AOS To Change Names of Species Named After People
In November 2023, the American Ornithological Society (AOS) announced that it will change all English bird names currently named after people or whose names are deemed offensive and exclusionary. This effort will start in 2024, focus initially on 70-80 bird species in the US and Canada, be led by a new and diverse committee, and involve the public in name selection.

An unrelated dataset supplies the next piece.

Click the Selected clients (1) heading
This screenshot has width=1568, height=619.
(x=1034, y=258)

Why this change? “As scientists, we work to eliminate bias in science. But there has been historic bias in how birds are named, and who might have a bird named in their honor. Exclusionary naming conventions developed in the 1800s, clouded by racism and misogyny, don’t work for us today, and the time has come for us to transform this process and redirect the focus to the birds, where it belongs,” said Judith Scarl, Ph.D., AOS Executive Director and CEO. For example, in 2020, the AOS renamed a small prairie songbird found on the Great Plains to “Thick-billed Longspur.” The bird’s original name—honoring John P. McCown, an amateur naturalist who later became a general in the Confederate Army during the U.S. Civil War—was perceived as a painful link to slavery and racism.
North America has lost nearly 3 billion birds since 1970. Says Scarl, “To reverse these alarming bird population declines, we need as many people as possible to get excited about birds and unite to protect them.” For more information, visit the AOS web site.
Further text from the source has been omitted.